We will be nice and not tell him how much went wrong with our culture and government.  We will oversimplify the abolition of slavery so as not to discourage him about the Civil War.

Throughout, he will ask what words such as "arrow dynamics" means.

Tuesday, October 14, 2025

Why Canada's Socialized Healthcare System is a Bad Idea

10/14/25 Winnipeg Sun:

When gym teacher Rob Trachtenberg began experiencing severe numbness and pain in his right hand late in 2024, he never expected that his path to relief would lead him across the U.S. border. Frustrated by what he says was an 18-month wait for treatment in Manitoba, he opted to drive to Fargo, North Dakota, for a 45-minute procedure — only to be denied reimbursement by his home province. He now raises pressing questions about surgical wait times in Manitoba and how, or whether, the province compensates residents seeking treatment outside its borders.

Monday, October 13, 2025

Rotating My Images

 I know some of are tired of twisting your necks 90 degrees to look at pictures that the Blogger app turns badly.  (You could just pick up the monitor and turn it counter-clockwise.)  Fortunately, while I watch the mill cut CFC, I am sitting in front of a perfectly adequate Linux PC, where I can download those sideways images into GIMP and get them right with the world.  (Or counter-clockwise.: left with the world?)

Aren't You Glad the Left is Concerned About the Suffering of Others?

 10/13/25 EMS1:

PORTLAND, Ore. — Air ambulance vendors who transport patients to Oregon Health & Science University decided not to land at the hospital on Saturday night, an OHSU spokesperson said, a precaution while a flyer circulated encouraging people to shine lasers at helicopters.

The flyer, posted anonymously last week to a blog that describes itself as an “anarchist counter-info platform” in Portland, encouraged people to play “laser tag” with helicopters on Saturday. Shining lasers at aircraft is a federal crime.

“Every night for weeks we are forced to listen to the threatening rhythm of helicopter blades as the federal regime spies on us,” the flyer said. “The only limit power knows is our refusal to submit.”

Government helicopters have kept watch on the South Waterfront Immigration & Customs Enforcement Facility, the site of daily protests of varying sizes, since at least early October. The government choppers are audible well into Southeast Portland and have prompted a litany of noise complaints.

That facility is less than a mile, as the helicopter flies, from the OHSU helipads.

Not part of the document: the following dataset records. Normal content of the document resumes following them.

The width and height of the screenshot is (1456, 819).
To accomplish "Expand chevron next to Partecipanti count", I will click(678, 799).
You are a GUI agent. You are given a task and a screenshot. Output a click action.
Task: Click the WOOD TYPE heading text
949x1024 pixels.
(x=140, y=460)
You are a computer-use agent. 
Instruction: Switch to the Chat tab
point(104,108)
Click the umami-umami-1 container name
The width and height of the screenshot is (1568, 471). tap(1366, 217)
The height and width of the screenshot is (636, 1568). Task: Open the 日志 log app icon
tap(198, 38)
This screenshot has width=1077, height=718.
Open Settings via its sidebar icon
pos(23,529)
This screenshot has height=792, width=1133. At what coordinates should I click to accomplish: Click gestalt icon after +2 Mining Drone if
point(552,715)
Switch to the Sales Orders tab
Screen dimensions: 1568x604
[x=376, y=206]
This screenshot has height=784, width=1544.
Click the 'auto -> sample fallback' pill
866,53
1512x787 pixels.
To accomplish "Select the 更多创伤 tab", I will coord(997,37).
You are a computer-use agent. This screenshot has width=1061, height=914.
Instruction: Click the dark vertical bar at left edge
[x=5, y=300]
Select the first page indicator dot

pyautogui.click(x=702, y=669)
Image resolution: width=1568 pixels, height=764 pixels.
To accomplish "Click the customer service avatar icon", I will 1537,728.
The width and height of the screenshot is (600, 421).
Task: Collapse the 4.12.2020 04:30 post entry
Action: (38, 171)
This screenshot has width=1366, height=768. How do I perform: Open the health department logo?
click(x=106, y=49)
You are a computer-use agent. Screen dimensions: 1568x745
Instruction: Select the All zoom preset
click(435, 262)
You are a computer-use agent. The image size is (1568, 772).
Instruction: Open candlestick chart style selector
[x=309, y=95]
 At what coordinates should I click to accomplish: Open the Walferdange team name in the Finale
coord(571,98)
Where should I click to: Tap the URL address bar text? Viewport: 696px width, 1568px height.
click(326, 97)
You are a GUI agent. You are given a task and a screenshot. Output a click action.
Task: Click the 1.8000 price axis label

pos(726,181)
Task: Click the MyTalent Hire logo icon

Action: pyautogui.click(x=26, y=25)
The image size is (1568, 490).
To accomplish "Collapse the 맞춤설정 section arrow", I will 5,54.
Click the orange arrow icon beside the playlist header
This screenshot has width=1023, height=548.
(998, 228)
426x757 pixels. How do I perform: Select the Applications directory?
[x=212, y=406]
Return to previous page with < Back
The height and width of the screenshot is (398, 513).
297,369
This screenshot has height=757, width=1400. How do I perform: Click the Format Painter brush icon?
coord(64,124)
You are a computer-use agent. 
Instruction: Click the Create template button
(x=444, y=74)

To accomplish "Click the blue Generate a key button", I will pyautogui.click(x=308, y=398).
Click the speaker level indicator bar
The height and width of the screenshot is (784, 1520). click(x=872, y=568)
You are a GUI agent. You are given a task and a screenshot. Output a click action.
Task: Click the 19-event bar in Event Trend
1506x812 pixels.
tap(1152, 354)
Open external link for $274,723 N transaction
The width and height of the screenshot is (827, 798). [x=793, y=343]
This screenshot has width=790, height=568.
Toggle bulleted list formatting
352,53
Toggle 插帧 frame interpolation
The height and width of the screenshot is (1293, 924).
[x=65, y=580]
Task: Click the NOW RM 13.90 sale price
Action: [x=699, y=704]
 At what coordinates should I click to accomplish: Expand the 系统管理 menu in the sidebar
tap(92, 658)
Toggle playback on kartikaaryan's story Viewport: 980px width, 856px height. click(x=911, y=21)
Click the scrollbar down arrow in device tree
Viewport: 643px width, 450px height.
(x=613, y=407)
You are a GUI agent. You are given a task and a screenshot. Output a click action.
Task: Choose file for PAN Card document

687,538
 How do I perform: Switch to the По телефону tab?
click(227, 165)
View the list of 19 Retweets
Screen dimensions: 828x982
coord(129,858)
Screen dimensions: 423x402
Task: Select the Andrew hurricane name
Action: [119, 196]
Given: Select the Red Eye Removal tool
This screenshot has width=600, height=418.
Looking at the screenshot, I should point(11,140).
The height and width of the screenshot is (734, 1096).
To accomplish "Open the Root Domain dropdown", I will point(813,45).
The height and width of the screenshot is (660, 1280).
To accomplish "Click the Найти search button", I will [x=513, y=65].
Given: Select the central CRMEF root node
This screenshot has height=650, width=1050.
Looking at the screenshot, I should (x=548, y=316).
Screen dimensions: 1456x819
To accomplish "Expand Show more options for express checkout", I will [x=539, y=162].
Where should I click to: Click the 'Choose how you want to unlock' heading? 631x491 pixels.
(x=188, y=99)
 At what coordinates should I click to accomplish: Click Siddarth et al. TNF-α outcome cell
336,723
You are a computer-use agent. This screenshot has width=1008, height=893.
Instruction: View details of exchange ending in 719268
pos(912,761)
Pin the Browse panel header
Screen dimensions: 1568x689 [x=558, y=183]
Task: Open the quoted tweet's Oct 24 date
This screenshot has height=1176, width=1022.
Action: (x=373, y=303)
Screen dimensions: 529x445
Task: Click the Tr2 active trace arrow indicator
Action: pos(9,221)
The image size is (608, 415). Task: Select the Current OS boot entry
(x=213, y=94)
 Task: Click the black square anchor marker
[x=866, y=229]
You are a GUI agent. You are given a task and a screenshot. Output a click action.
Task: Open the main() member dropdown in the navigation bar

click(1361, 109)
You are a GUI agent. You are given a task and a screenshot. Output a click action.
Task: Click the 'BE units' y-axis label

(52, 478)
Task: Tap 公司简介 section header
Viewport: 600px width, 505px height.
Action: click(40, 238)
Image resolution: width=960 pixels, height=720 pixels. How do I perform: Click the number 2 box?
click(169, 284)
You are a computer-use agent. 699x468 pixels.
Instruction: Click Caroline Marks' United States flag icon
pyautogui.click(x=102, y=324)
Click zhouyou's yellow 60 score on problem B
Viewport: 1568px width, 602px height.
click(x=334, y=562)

Sara Hottman, associate director of media relations for OHSU, warned Saturday that the “extremely dangerous activity” of shining lasers at helicopters could hurt patients.

Various air ambulance vendors decided not to land at the OHSU helipads on Saturday night, Hottman said. In an emergency, they would have needed to land at another airport and transport patients by vehicle, which could add up to an hour to patients’ commutes, Hottman said. That could be dangerous for trauma patients or others with urgent concerns, Hottman wrote Saturday.

Let's hope none of the trust fund babies need emergency airlifts.